Closure of rough surfaces under normal closure stress is investigated in this study. Rough surface closure model presented in this paper is based on surface asperity deformation. The main components of deformation are asperity compression and half-space deformation. Mechanical interaction among asperities which is a consequence of half-space deformation is considered in the model and its impact on the closure behavior is analyzed. Asperities are assumed to be elastic-perfectly-plastic materials and therefore may experience inelastic deformation under closure stress. Modeling results indicate that a significant portion of closure takes place earlier on at low stress levels because there are fewer asperities in contact initially. Asperity inelastic deformation is found to influence rough surface closure with its degree of impact depending on surface profile. A mechanical interaction sensitivity analysis indicates that neglecting interaction among asperities may lead to erroneous results particularly in surfaces with closely spaced asperities. By conducting an analysis on the elastic properties of asperity and half-space we found that the normal stiffness is much more influenced by Young’s modulus of half-space rather than that of asperity.
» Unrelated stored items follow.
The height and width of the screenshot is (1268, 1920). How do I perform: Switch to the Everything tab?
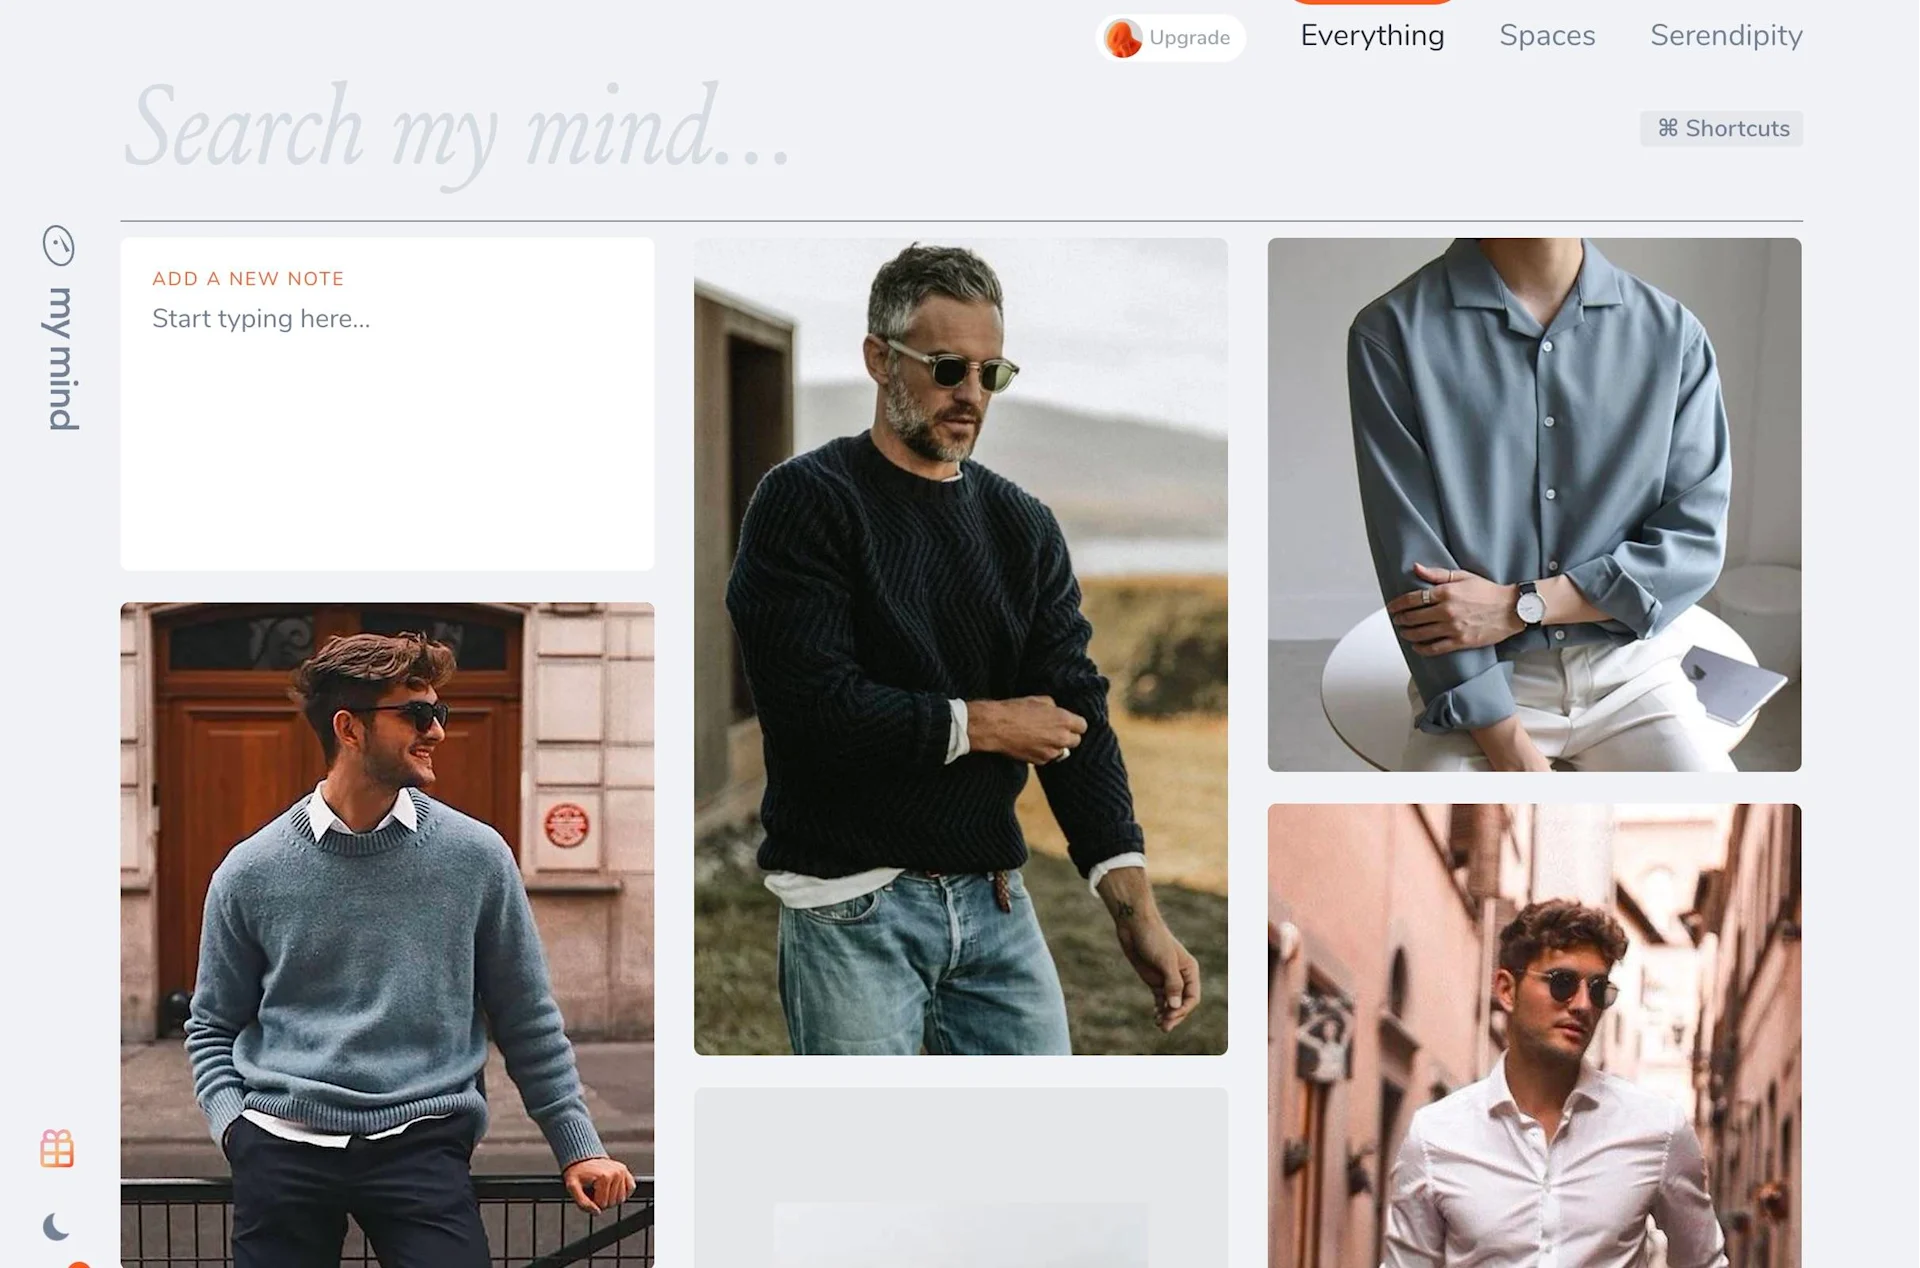pyautogui.click(x=1372, y=36)
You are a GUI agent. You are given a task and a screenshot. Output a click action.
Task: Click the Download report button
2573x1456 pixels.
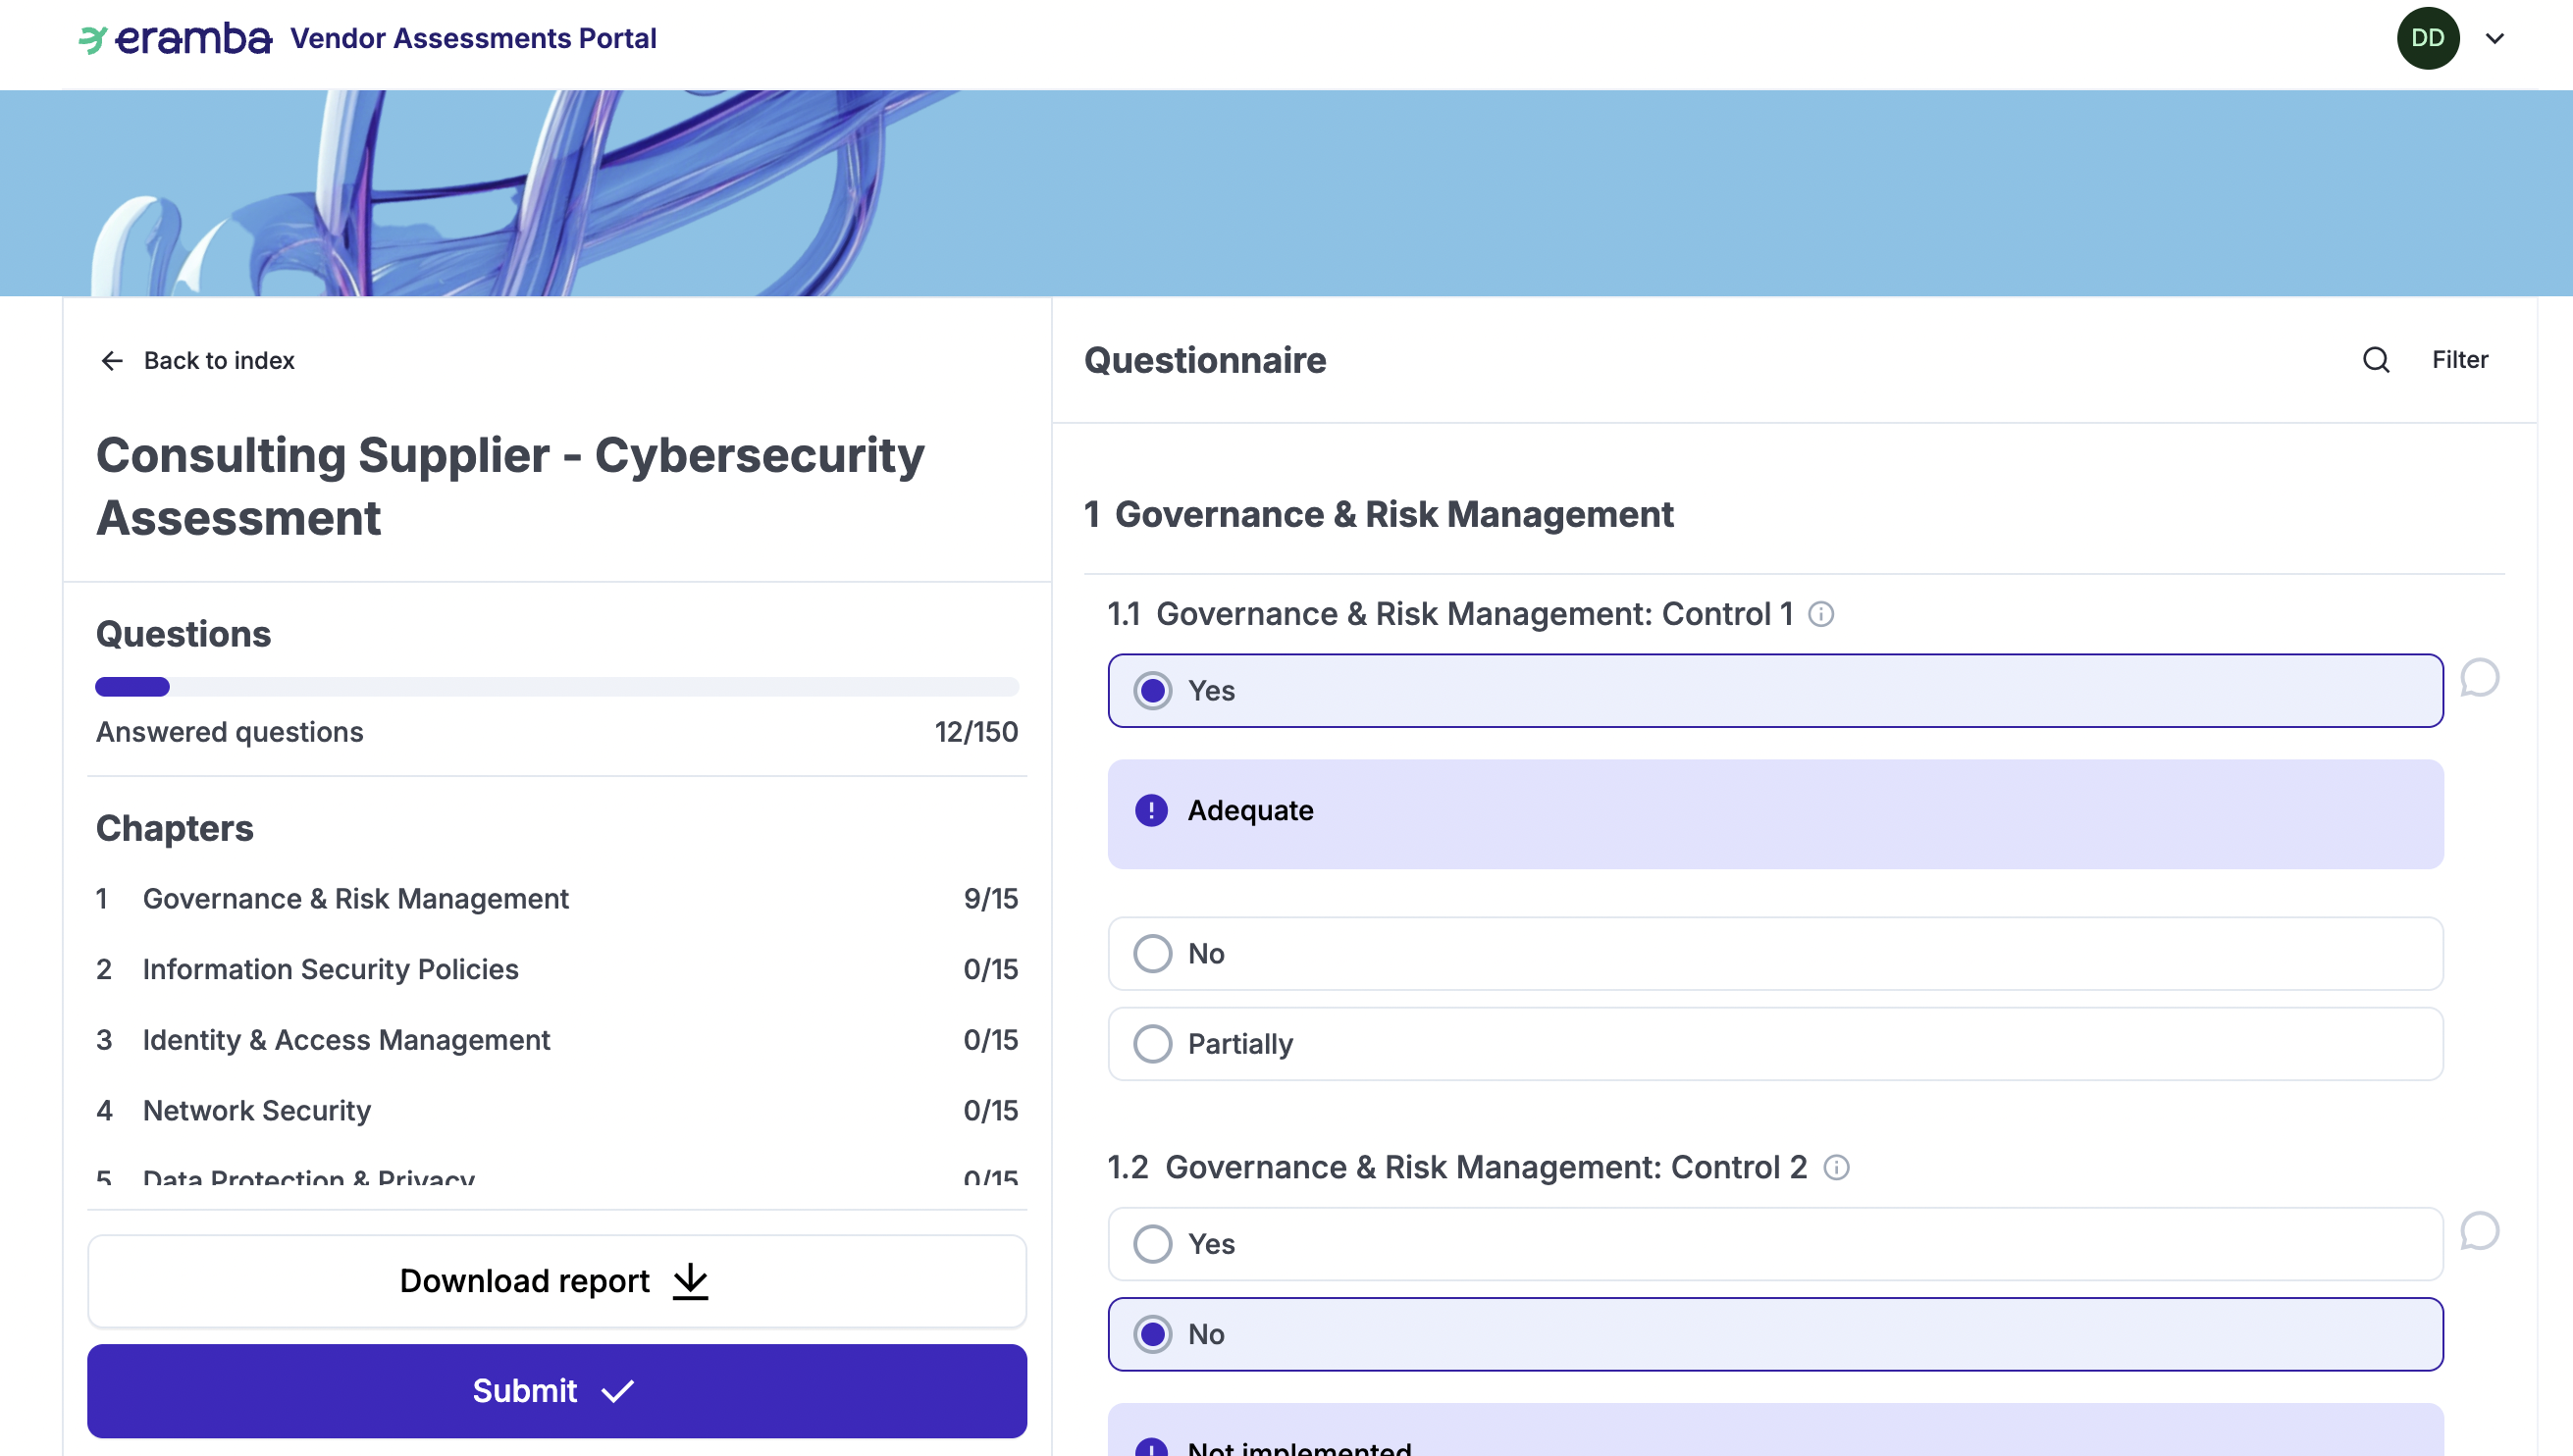(556, 1281)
Acid fracturing is a stimulation technique which is being used in carbonate reservoirs. This technique is considered as an alternative to the well-known propped hydraulic fracturing. Fractures tend to close due to the in-situ stresses acting normal to the plane of fracture. Fracture closure has detrimental effect on the conductivity and therefore, should be prevented. Proppant is widely used in the hydraulic fracturing process and this material serves to keep the fracture open against closure stress. However, the mechanism by which the fracture is being held open is essentially different in acid fracturing technique.
Acid fracturing is a complex process in which acid reacts with rock and removes some parts of it, resulting in two random rough surfaces. Asperities on these surfaces act as pillars to keep the fracture open. Fracture surfaces come into contact after the pump pressure is dissipated. The success of an acid fracturing job depends on how well the asperities withstand the closure stress. Increasing effective stress often reduces the fracture aperture and its conductivity.